● Description of the task:
Print every line from the start of the data, and when you reach the line with "How to Effectively", include it and stop. Pictures are not part of the copy.

● Supplied material:
- - - -
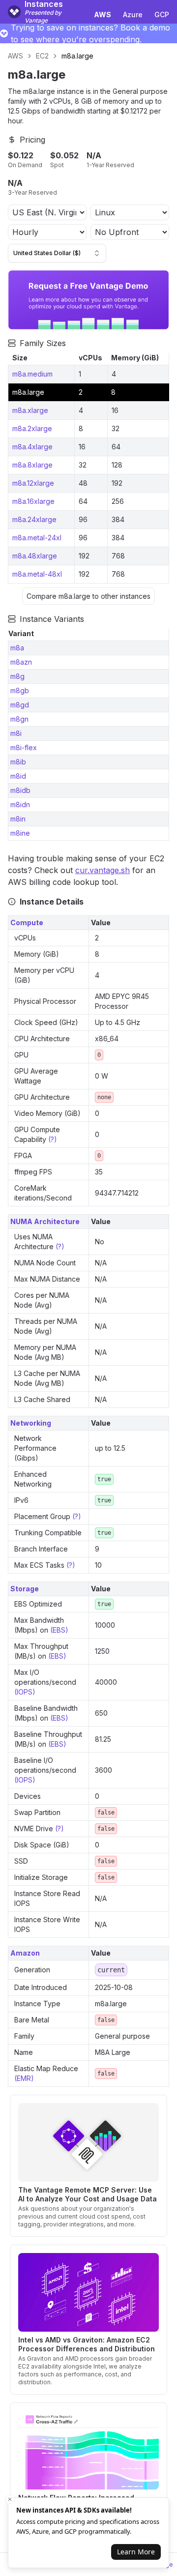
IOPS (24, 1692)
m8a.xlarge (30, 410)
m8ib (18, 762)
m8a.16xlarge (33, 501)
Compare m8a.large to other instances (88, 596)
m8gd (19, 705)
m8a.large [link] (77, 56)
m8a (17, 648)
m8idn (20, 804)
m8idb (20, 790)
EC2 (42, 56)
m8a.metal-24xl (36, 537)
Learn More (136, 2551)
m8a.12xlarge (33, 483)
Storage (24, 1588)
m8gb (19, 690)
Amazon (25, 1953)
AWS (15, 56)
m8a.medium (32, 374)
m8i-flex (23, 747)
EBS (59, 1630)
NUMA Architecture (45, 1221)
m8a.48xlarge (34, 556)
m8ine (20, 833)
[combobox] (57, 253)
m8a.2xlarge (32, 428)
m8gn (19, 719)
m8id (18, 776)
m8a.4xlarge (32, 446)
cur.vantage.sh (102, 870)
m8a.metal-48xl (37, 574)
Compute (26, 922)
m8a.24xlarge (34, 519)
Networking (30, 1423)
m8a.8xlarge (32, 465)
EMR (24, 2078)
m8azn (21, 662)
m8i (16, 733)
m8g (17, 676)
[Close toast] (10, 2499)
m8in (18, 819)
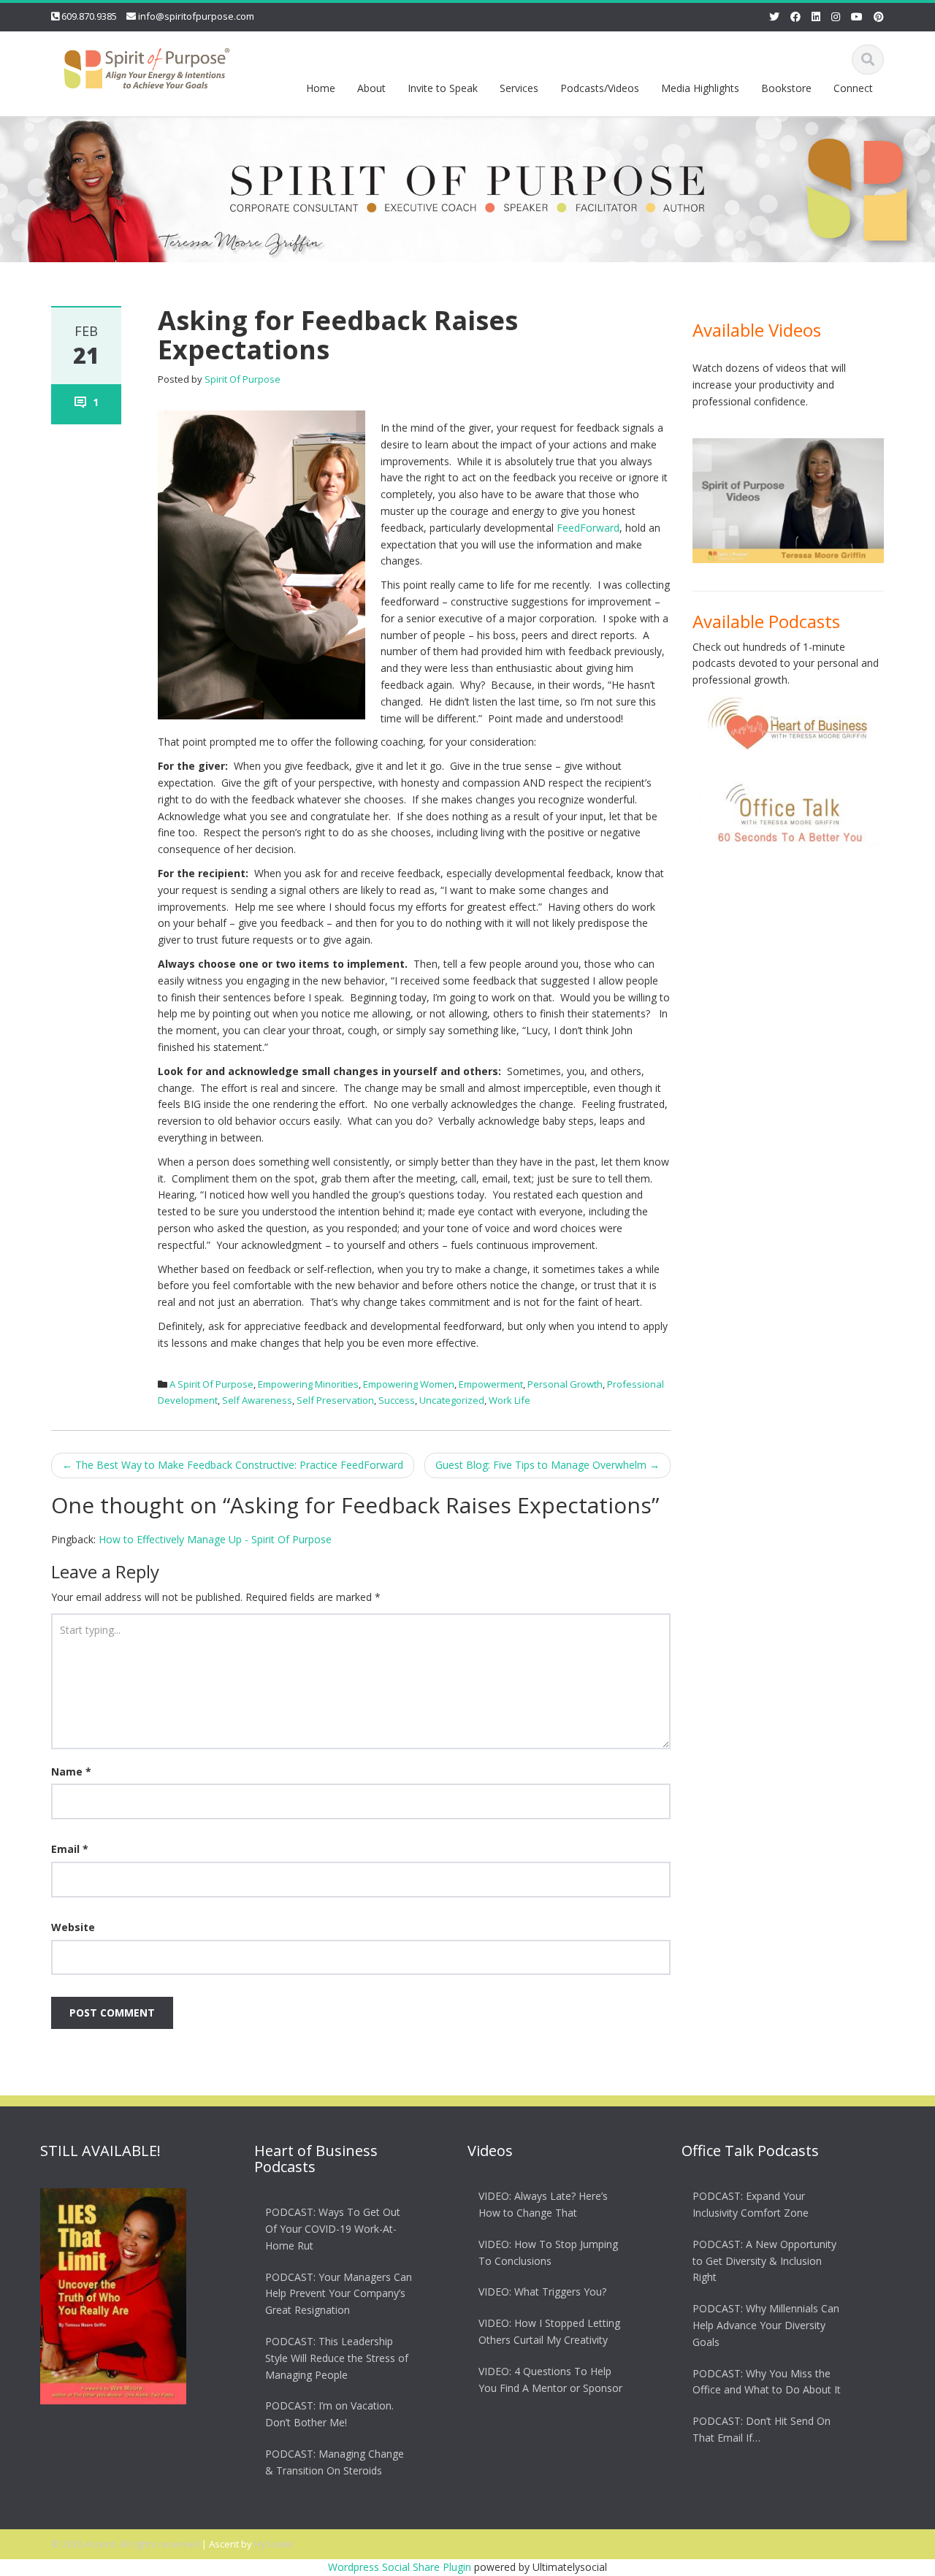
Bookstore (786, 88)
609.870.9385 (89, 16)
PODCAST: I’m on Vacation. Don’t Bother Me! (329, 2414)
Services (519, 88)
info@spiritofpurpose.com (196, 16)
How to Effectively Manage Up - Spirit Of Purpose (215, 1539)
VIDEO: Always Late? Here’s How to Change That (543, 2204)
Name (71, 1771)
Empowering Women (408, 1384)
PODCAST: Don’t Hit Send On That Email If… (761, 2429)
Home (320, 88)
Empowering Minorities (308, 1384)
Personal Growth (565, 1384)
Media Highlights (700, 88)
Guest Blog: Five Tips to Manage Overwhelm (547, 1465)
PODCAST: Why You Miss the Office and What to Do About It (766, 2381)
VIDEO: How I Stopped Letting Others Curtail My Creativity (549, 2331)
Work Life (509, 1400)
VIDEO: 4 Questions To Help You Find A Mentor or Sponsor (550, 2379)
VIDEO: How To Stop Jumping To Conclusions (548, 2252)
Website (73, 1927)
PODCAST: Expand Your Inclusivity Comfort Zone (750, 2204)
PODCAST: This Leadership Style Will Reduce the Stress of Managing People (336, 2358)
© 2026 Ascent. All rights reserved (125, 2543)
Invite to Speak (443, 88)
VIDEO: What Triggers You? (542, 2292)
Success (396, 1400)
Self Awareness (257, 1400)
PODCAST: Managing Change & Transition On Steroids (334, 2462)
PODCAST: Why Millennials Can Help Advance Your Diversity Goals (765, 2325)
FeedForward (588, 528)
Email (69, 1849)
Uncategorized (451, 1400)
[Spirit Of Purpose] (147, 65)
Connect (853, 88)
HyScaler (274, 2543)
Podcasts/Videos (599, 88)
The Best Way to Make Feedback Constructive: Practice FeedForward (232, 1465)
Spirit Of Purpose (242, 379)
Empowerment (491, 1384)
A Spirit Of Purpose (211, 1384)
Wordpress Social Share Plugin (401, 2567)
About (371, 88)
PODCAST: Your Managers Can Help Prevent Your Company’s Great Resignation (338, 2293)
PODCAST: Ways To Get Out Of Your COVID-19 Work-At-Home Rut (332, 2228)
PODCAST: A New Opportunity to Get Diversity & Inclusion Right (764, 2261)
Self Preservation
- - - -
● Completed exercise:
IOPS (24, 1692)
m8a.xlarge (30, 410)
m8ib (18, 762)
m8a.16xlarge (33, 501)
Compare m8a.large to other instances (88, 596)
m8gd (19, 705)
m8a.large [link] (77, 56)
m8a (17, 648)
m8idn (20, 804)
m8idb (20, 790)
EC2 (42, 56)
m8a.metal-24xl (36, 537)
Learn More (136, 2551)
m8a.12xlarge (33, 483)
Storage (24, 1588)
m8gb (19, 690)
Amazon (25, 1953)
AWS (15, 56)
m8a.medium (32, 374)
m8i-flex (23, 747)
EBS (59, 1630)
NUMA Architecture (45, 1221)
m8a.48xlarge (34, 556)
m8ine (20, 833)
[combobox] (57, 253)
m8a.2xlarge (32, 428)
m8gn (19, 719)
m8id (18, 776)
m8a.4xlarge (32, 446)
cur.vantage.sh (102, 870)
m8a.metal-48xl (37, 574)
Compute (26, 922)
m8a.24xlarge (34, 519)
Networking (30, 1423)
m8a.8xlarge (32, 465)
EMR (24, 2078)
m8azn (21, 662)
m8i (16, 733)
m8g (17, 676)
[Close toast] (10, 2499)
m8in (18, 819)
Bookstore (786, 88)
609.870.9385 (89, 16)
PODCAST: I’m on Vacation. Don’t Bother Me! (329, 2414)
Services (519, 88)
info@spiritofpurpose.com (196, 16)
How to Effectively Manage Up - Spirit Of Purpose (215, 1539)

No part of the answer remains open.